Module 7 : Microbial Molecular Biology and Genetics

Lecture 3 : The Genetic Code and the Gene Structure

Genetic code is degenerate. Since there are more codons than the amino acids, more than one codon may specify the same amino acid. Such different codons that specify the same amino acid are called as synonymous codons . e.g., UUU = UUC = phenylalanine.

Genetic code has start/stop signals. Some codons are specially meant for initiation and termination of protein synthesis. e.g.: AUG codes for methionine, serves as initiation codon in eukaryotes and GUG in case of prokaryotes. Three codons UAG (amber), UAA (ochre), UGA (opal) are called as termination codons, because they terminate protein synthesis. Earlier, they were called as nonsense codons, because they do not code for any amino acid, but, since they are involved in termination of protein synthesis, they are called as termination codons. The initiation and termination codons are known as signals and this phenomenon is known as punctuation.

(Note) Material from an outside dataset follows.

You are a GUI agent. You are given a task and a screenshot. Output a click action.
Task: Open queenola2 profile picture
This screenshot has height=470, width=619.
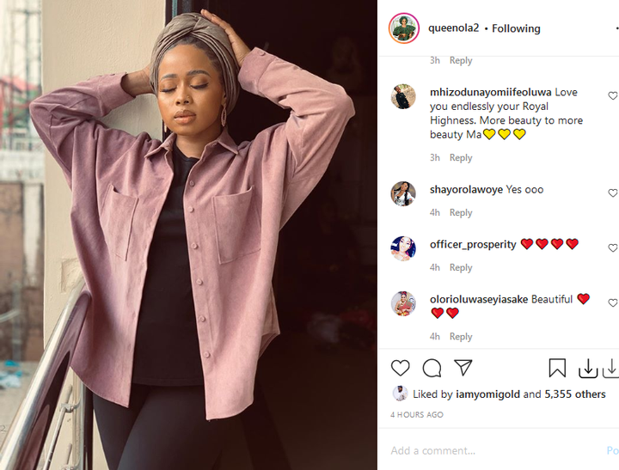tap(403, 28)

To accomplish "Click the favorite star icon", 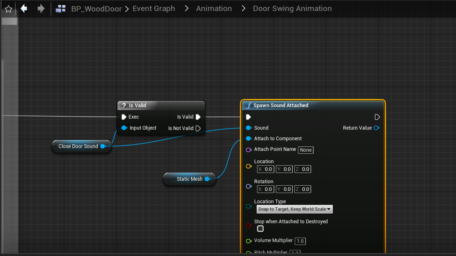I will 8,9.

Genetic code is polar. It means that the genetic code has a fixed start and termination ends, and is always read in a fixed direction, i.e. in 5'→ 3' direction and the polypeptide chain is synthesized in N→C direction i.e., from amino group (NH 2) to carboxylic group (COOH).

Genetic code is universal. The same genetic code is applicable to all organisms, from bacteria to man, i.e.; the codons have the same meaning in all the organisms. e.g., UUU = phenylalanine in bacteria, mouse, man and tobacco. The universality of the genetic code, however, does not mean that DNA base ratios must be similar in different species for genes specifying similar proteins. The fact that the code is degenerate enables many bases to be changed by mutation in a sequence of mRNA, but this mRNA could still produce the same amino acid sequence.

In 1979 investigators began started DNA sequencing of mitochondrial DNA in humans, cattle and mice. During their experiments, they were surprised to learn that the genetic code used by the mitochondrial DNA was not the same as the universal genetic code. e.g. UGA, which is a non-sense codon, but it codes for tryptophan in mtDNA, AGG which codes for arginine is a non-sense codon in mtDNA. So, extra chromosomal DNA such as mtDNA and ctDNA do not come under the universality of the genetic code.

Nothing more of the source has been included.